### PROBLEM REQUIREMENTS
Each of the lines from the one that contains "Click the Aug 2020 data point" to the end of the entries below should be output exactly.

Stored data
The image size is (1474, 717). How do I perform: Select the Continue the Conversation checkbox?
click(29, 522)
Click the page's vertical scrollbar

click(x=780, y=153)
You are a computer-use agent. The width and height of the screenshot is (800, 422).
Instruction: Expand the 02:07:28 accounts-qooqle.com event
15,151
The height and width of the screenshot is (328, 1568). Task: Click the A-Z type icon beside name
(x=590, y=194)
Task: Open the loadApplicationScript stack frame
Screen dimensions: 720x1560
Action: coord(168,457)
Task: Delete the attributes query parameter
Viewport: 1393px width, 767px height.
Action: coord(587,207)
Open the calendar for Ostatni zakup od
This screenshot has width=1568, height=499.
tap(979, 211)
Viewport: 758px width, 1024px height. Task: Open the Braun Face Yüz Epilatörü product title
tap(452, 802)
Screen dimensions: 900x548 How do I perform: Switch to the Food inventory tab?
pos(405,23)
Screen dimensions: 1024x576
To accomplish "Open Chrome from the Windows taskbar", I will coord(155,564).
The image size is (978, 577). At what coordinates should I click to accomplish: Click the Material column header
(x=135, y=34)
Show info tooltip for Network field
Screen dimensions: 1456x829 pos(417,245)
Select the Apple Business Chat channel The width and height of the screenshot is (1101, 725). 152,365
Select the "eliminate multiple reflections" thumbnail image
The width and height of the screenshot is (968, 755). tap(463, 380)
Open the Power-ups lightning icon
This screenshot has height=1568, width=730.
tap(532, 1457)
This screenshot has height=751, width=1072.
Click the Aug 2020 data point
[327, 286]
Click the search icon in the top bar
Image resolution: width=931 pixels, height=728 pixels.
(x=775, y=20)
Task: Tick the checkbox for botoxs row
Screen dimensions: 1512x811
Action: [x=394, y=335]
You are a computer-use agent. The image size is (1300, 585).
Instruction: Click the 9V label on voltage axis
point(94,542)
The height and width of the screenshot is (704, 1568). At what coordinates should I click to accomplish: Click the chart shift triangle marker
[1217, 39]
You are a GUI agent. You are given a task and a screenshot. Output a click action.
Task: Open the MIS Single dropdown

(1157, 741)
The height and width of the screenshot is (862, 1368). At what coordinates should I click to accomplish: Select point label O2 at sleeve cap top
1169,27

### TASK RESPONSE
Click the Aug 2020 data point
[327, 286]
Click the search icon in the top bar
Image resolution: width=931 pixels, height=728 pixels.
(x=775, y=20)
Task: Tick the checkbox for botoxs row
Screen dimensions: 1512x811
Action: [x=394, y=335]
You are a computer-use agent. The image size is (1300, 585).
Instruction: Click the 9V label on voltage axis
point(94,542)
The height and width of the screenshot is (704, 1568). At what coordinates should I click to accomplish: Click the chart shift triangle marker
[1217, 39]
You are a GUI agent. You are given a task and a screenshot. Output a click action.
Task: Open the MIS Single dropdown

(1157, 741)
The height and width of the screenshot is (862, 1368). At what coordinates should I click to accomplish: Select point label O2 at sleeve cap top
1169,27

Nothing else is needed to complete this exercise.